How to resolve a dispute with a broker using a specialised lawyer

Dispute with a forex broker

The strength of our economy is largely measured in terms of our combined investments. It's our money and we can invest it however we see fit. Unfortunately, a few unscrupulous brokers abuse our freedom of choice by coming up with investment schemes that have no chance of succeeding. These brokers promise returns that they cannot achieve and that they won't even attempt to achieve. They're nothing more than crooks, their only goal is to take your money.

"Each year, 1.3 billion are lost due to financial scams in the UK" - FCA (Financial Conduct Authority)

Fraudsters copy the marketing techniques used by legitimate investment companies. As such, the fact that someone is contacting you by phone, mail, email or even by recommendation should not be considered as an indication that the investment is or isn't suspicious. Many reputable companies also use the same methods to effectively identify people who may have an interest in their investment products or services.

A scam can therefore be set up and presented as a legitimate investment opportunity. However, no matter where the scam originated, if you fall for it, the important thing is to not lose hope.

 

What manipulative techniques do brokers use?

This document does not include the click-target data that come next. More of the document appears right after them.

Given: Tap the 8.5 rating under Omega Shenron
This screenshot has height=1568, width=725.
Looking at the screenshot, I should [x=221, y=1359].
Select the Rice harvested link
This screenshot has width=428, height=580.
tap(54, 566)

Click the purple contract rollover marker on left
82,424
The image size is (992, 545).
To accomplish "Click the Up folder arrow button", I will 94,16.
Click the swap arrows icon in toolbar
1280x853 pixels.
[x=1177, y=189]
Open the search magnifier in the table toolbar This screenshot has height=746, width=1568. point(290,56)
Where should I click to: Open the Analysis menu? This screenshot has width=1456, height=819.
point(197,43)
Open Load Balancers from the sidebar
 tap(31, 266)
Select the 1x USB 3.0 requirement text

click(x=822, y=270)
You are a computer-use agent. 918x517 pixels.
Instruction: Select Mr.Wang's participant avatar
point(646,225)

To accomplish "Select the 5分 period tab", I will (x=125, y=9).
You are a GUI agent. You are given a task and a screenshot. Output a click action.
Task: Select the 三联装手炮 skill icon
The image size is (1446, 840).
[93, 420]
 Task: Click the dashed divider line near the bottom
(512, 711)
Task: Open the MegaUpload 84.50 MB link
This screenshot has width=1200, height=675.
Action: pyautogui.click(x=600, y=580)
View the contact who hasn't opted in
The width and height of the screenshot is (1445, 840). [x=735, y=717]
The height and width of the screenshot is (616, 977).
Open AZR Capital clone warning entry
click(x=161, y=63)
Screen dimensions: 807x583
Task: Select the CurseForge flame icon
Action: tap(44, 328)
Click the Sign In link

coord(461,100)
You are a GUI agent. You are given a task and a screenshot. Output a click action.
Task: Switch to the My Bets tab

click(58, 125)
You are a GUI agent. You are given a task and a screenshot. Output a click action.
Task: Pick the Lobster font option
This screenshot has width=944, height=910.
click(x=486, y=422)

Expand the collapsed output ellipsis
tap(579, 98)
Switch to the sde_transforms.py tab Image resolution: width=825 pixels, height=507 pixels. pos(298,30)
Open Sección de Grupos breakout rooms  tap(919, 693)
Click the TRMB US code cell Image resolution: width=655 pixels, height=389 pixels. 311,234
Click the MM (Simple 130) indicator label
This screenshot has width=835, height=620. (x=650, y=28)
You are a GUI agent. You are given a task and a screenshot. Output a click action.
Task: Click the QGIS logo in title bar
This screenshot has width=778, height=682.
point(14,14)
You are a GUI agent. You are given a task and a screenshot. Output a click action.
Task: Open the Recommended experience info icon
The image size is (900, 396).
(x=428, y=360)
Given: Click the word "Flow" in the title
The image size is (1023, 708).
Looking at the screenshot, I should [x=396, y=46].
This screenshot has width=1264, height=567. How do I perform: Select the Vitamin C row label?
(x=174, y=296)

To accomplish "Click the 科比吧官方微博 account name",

Dishonest brokers use various manipulative techniques:

  • They trick their clients with questionable advice
  • They attract traders with bonus offers and promises of winnings
  • They establish a relationship of trust with traders
  • They pressure investors into depositing money after they have just lost some

Also, here are some of examples of professional misconduct that brokers may be guilty of:

  • Inappropriate recommendations (given an investor's profile)
  • Unnecessary delays or obstacles when withdrawing one's invested capital
  • Misleading and ambiguous information
  • Aggressive and inappropriate investment advice
  • Problems with the execution of trading orders
  • Operational bugs on the trading platform

 

Arbitrage: traders' rights in a legal dispute with a forex broker

As you may know, the forex isn't just a platform for easy profits, it also carries substantial risks. Order execution conflicts are commonplace between the parties involved in a transaction (the broker and the trader). As a result, traders are often involved in forex arbitration claims and legal disputes.

In most jurisdictions, local regulatorory agencies require forex brokers to participate in independent dispute resolution systems in order to protect the rights of traders in situations where a forex arbitrage dispute cannot be amicably resolved between a client and his or her broker.

The most well-known forex dispute resolution systems are:

Independent forex dispute resolution systems are entities that act as intermediaries between brokers and their clients. These systems can either be organised by the State or by the traders themselves for the benefit of other traders.

Conflict resolution via independent arbitration is somewhat different from the legal procedures that would occur in the country where a broker is incorporated.

First of all, it's free. When a trader files a lawsuit, he or she has to pay filing fees, but filing a complaint with an independent dispute resolution entity doesn't bear any costs for a trader. In fact, the financial costs of dealing with a dispute are borne by the broker. Being part of an independent dispute resolution system is required to obtain a brokerage licence, and brokers pay an annual membership fee for this.

 

How does one go about filing a complaint against a forex broker?

In forex litigation, mediators examine all of the evidence that the parties provide, including account opening agreements and other regulatory documents. That's why we recommend that you carefully review these documents before you file a complaint.

Commercial laws stipulate that a complaint can only be accepted if all attempts to resolve the dispute via the broker's internal systems have failed. The mediators will verify what steps have already been taken by the parties to resolve the conflict.

You must also keep in mind that financial compensation, which may be offered by arbitration, is limited. Some independent dispute resolution systems have set a maximum amount that can be awarded to a trader if a claim is settled. However, other independent dispute resolution systems provide for a minimum level of compensation. This means that they will not investigate disputes that are below this minimal amount.

Step 1: Try to solve the problem by contacting the broker.

Get in touch with the broker and complain directly to him - conflicts are often caused by misunderstandings, and an amicable solution can often easily be obtained thanks to clear communication. Moreover, as we have mentioned, and depending on the jurisdiction, regulated brokers must have an established procedure for the handling of complaints, so in theory the process is streamlined.

Helpful Tip: It's best to communicate with your broker in written format - this way, both parties can track the problem and monitor what has been done and what hasn't.

Another helpful tip: Be patient, especially if your request is complex. It can take up to 7 weeks to get a response from the broker. If seven weeks have elapsed before you get a response to your complaint, go to the next step.

Step 2: Contact the financial mediation service.

If the broker did not process your request within a reasonable time (maximum of 7 weeks), or if you are not satisfied with the answer you received, you can contact the financial mediation agency.

However, the Ombudsman is only required to arbitrate issues that have been raised with the broker and generally traders do not know exactly what legal issues to raise with the broker. The mediator is therefore often led to reject a complaint although he might note that the broker has acted wrongly in other areas of the situation.

For these reasons, it may be a good idea to call on a specialised lawyer who will assist you before the Ombudsman.

However, a lawyer should only be considered for the resolution of disputes with EU-regulated brokers and for amounts over €15,000.